_Passage to read_
— BEGIN —

0

Looking for an efficient way to determine all unique subsets of a list of integers.

Say I have a List of integers containing 340 integers. I want a List of all possible subsets (of 5 elements each). All supplied integers will be unique, and the result should not duplicate any element in it's subset. An example given an input of 1,2,3,4,5,6,7,8,9 I am looking for an output of

  • 1,2,3,4,5
  • 1,2,3,4,6
  • 1,2,3,4,7
  • 1,2,3,4,8
  • 1,2,3,4,9
  • 1,2,3,5,6
  • 1,2,3,5,7
  • ...

I must do this in CSharp. can this be done in LINQ?

Walter Zydhek
  • 293
  • 4
  • 10
  • 1
    You sure you want **list** - we are talking about 2,052,469,935,880 combinations, you can't store so many elements in a list. – Ivan Stoev Jul 17 '16 at 18:47
  • That would be a worse case scenario. Normally I would only be working with about 25-30 integers. And I CAN store that many combinations in a list, as I am working in 64-bit. – Walter Zydhek Jul 17 '16 at 18:50
  • See also e.g. https://stackoverflow.com/questions/5023081/find-all-subsets-of-a-list and https://stackoverflow.com/questions/29089992/how-can-i-get-all-subsets-of-a-set-that-respect-the-order (not necessarily exact duplicates, but surely contain enough information for you to make some forward progress on your own, rather than just asking someone else to do all the work for you). – Peter Duniho Jul 17 '16 at 20:59
  • @IvanStoev Well, the [combinations](http://www.calculatorsoup.com/calculators/discretemathematics/combinations.php) would be 340! / (5! (340 - 5)!) that are 36,760,655,568 of int but you'll right in saying that they won't fit (let's say 64 bits) the physical memory [limit](https://msdn.microsoft.com/en-us/library/windows/desktop/aa366778(v=vs.85).aspx) of a Windows Server 2012 Datacenter LOL –  Jul 23 '16 at 08:52
  • @PeterDuniho You could have said it's a dupicate of this nice community [wiki](http://stackoverflow.com/a/1898744) but let me just add that here the difficult part is to find an efficient (fast) impementation, meaning porting something from Linq to Array mgmt... –  Jul 23 '16 at 08:55

2 Answers2

2

I have answered a several combinatorial questions, and everywhere I use a variation of a non recursive allocation free algorithm. For this case, it looks like this:

public static class Algorithms
{
    public static IEnumerable<T[]> GetCombinations<T>(this T[] input, int N)
    {
        var result = new T[N];
        var indices = new int[N];
        for (int pos = 0, index = 0; ;)
        {
            for (; pos < N; pos++, index++)

— END —

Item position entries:
— BEGIN —

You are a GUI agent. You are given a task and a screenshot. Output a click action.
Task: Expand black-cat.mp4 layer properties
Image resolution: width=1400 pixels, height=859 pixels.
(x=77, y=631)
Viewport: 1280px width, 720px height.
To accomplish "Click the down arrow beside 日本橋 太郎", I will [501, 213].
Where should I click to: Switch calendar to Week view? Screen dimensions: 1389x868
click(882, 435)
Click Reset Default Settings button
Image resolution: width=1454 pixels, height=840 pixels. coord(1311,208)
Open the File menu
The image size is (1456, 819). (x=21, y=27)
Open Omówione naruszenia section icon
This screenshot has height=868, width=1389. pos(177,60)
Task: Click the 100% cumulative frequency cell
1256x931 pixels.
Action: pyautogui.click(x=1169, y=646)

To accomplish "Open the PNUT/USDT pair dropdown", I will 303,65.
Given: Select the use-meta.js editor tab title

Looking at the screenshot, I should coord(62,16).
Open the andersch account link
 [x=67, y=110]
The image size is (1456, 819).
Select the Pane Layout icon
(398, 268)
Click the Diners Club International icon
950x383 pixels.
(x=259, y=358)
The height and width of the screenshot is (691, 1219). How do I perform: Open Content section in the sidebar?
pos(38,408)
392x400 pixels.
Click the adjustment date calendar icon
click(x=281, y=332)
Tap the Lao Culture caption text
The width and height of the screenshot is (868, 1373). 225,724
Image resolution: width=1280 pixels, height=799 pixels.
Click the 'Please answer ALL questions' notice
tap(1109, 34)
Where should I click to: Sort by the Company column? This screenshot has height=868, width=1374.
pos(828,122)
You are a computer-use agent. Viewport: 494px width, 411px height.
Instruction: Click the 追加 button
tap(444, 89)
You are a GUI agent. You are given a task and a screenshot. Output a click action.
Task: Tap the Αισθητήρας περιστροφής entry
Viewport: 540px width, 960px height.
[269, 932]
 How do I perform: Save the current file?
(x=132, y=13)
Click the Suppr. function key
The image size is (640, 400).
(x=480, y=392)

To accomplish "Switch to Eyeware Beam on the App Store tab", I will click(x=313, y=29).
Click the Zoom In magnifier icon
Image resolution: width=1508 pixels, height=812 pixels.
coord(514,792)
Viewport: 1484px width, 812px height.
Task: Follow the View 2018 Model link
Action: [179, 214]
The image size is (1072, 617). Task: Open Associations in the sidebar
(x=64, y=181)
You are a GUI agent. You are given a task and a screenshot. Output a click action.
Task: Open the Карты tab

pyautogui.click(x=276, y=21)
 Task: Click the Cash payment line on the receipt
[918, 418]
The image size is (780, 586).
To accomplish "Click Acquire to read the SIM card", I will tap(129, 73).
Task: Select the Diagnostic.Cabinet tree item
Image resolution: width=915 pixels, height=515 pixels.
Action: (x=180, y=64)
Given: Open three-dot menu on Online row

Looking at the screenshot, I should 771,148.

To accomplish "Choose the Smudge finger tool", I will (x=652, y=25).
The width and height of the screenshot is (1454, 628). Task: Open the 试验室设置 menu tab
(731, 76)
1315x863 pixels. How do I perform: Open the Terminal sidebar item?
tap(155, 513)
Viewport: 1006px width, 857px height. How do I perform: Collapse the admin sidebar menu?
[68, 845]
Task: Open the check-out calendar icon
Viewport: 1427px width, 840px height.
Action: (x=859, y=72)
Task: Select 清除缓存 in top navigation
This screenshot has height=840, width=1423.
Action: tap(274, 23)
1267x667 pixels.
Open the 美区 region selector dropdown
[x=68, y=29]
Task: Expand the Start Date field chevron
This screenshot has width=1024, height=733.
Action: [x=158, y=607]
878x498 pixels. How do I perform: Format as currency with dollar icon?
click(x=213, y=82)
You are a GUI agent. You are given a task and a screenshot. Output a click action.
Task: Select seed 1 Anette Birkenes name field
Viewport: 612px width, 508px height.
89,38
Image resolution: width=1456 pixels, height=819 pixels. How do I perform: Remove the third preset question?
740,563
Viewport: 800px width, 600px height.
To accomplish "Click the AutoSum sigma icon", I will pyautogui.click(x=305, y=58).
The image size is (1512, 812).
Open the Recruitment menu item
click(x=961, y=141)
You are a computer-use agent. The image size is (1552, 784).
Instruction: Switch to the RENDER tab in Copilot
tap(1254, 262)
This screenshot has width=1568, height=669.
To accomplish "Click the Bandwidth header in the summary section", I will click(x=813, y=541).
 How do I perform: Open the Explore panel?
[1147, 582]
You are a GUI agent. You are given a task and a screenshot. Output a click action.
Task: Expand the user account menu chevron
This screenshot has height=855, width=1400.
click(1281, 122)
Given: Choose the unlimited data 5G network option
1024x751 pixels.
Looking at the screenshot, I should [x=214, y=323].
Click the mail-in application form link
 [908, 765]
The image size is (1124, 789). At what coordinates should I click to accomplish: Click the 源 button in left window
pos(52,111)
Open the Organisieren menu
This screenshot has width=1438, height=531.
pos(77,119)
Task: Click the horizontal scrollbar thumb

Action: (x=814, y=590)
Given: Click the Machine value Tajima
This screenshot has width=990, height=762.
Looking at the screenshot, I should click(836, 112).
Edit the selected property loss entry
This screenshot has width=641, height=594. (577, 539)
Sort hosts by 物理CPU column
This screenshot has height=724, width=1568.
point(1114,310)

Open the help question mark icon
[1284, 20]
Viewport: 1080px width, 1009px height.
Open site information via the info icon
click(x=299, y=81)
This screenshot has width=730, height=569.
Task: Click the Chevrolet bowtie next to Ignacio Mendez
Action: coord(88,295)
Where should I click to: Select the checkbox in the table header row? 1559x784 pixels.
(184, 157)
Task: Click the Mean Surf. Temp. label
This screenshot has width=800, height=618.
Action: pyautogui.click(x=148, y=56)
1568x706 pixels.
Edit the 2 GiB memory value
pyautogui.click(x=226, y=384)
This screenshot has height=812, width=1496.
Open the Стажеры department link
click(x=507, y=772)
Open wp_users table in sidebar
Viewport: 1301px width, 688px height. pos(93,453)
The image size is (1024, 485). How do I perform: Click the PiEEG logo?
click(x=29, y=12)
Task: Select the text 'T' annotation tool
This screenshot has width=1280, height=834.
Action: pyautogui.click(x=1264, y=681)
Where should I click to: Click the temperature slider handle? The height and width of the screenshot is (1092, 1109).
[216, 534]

— END —

_Task description_
Answer these questions about the thread on finding subsets of integers:
1. How many integers does the list in the original question contain?
2. How many integers does the asker say they would normally work with?
3. What kind of algorithm does the answer say it uses a variation of?

_Solved problem_
1. 340
2. About 25-30
3. A non recursive allocation free algorithm